Les combats sont féroces dans la capitale économique syrienne. Depuis 2012, l’armée du président Bachar al-Assad tente de reprendre le contrôle de la ville, coupée en deux. À l’ouest, Alep est aux mains du régime. À l’est, des rebelles. « Nous étions soumis à des bombardements constants. Plus de 1 000 hôpitaux et plus de 2 000 écoles ont été détruits dans la seule ville d’Alep, raconte-t-elle. Nous, les enfants, nous nous sentions isolés et nous avions peur tout le temps. Nous ne pouvions pas sortir jouer. Nous avions l’impression que notre avenir, nos rêves, notre espoir, nous étaient enlevés de force », poursuit l’adolescente.
La faim, le froid, la mort. La souffrance des enfants est omniprésente. « J’ai perdu tant de personnes qui m’étaient chères et cela m’a beaucoup affectée. J’ai réalisé que d’autres enfants étaient confrontés à la même chose, mais qu’ils ne pouvaient pas en parler. C’est pour cela que j’ai voulu être leur voix. »

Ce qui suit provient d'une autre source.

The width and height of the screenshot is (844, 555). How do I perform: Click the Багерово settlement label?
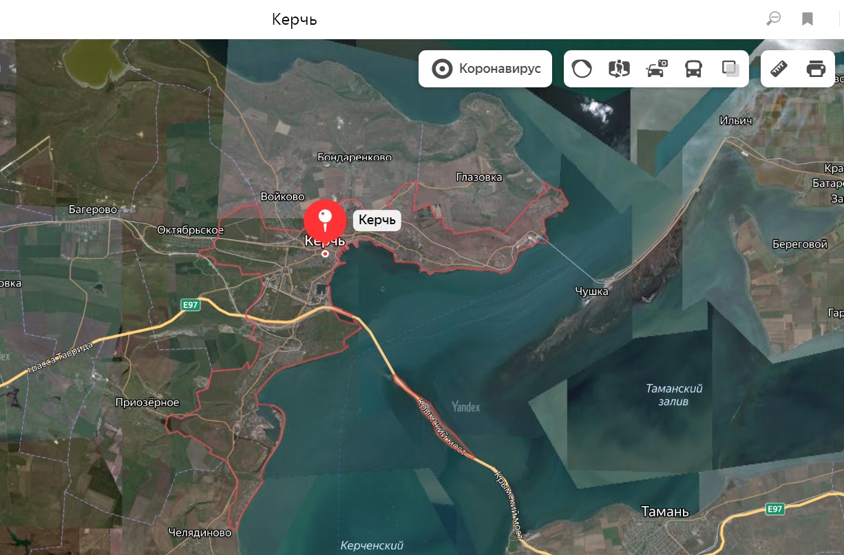tap(93, 209)
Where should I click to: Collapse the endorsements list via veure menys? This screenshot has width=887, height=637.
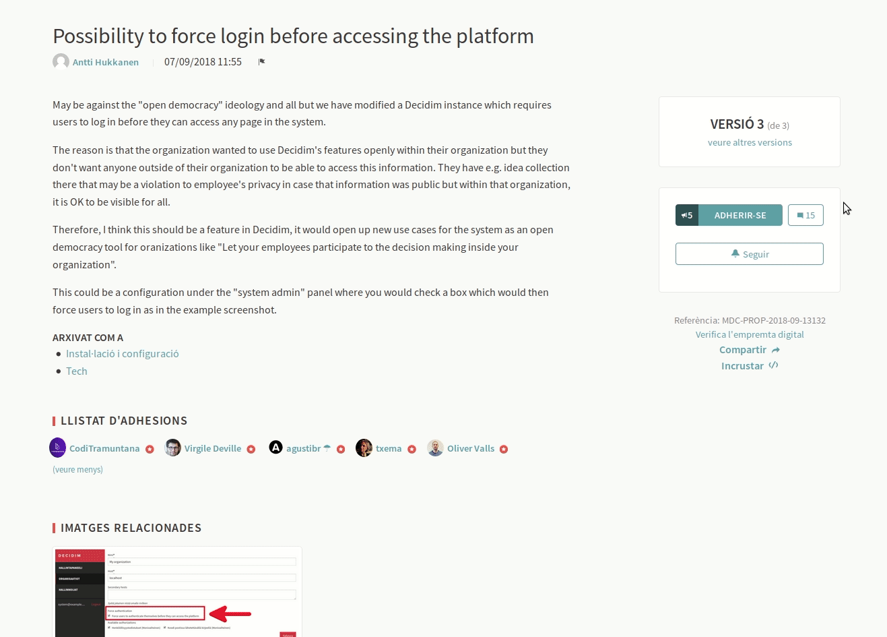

Privée d’école, elle est scolarisée à la maison avec ses deux petits frères. « Ma mère m’a enseigné l’anglais et mon père l’arabe. Mes parents se sont vraiment concentrés sur notre éducation ».
Sous les bombes, une enfance volée
Bana al-Abed, prisonnière d’une guerre d’adultes, se libère en partageant son quotidien avec le monde entier grâce au réseau social. Elle interpelle même le président Assad. « Cher Assad, je suis très triste. S’il te plaît, arrête les bombardements et laisse nous, les enfants, vivre en paix. »
Très vite, elle attire tous les regards. Son courage émeut. Ses abonnés sont de plus en plus nombreux. La britannique J.K. Rowling, maman de Harry Potter, lui apporte son soutien. Pourtant, la jeune femme reconnaît que tout n’a pas été simple. « J’étais jeune, j’avais peur. Mais je me suis toujours dit que si je ne parlais pas, personne ne le ferait. »
Ses parents ont eux aussi des réticences. « Ils voulaient me protéger autant que possible parce qu’ils voyaient que mon enfance m’avait été enlevée. Ils ne voulaient pas que je le fasse et que je sois constamment effrayée ou sous pression. »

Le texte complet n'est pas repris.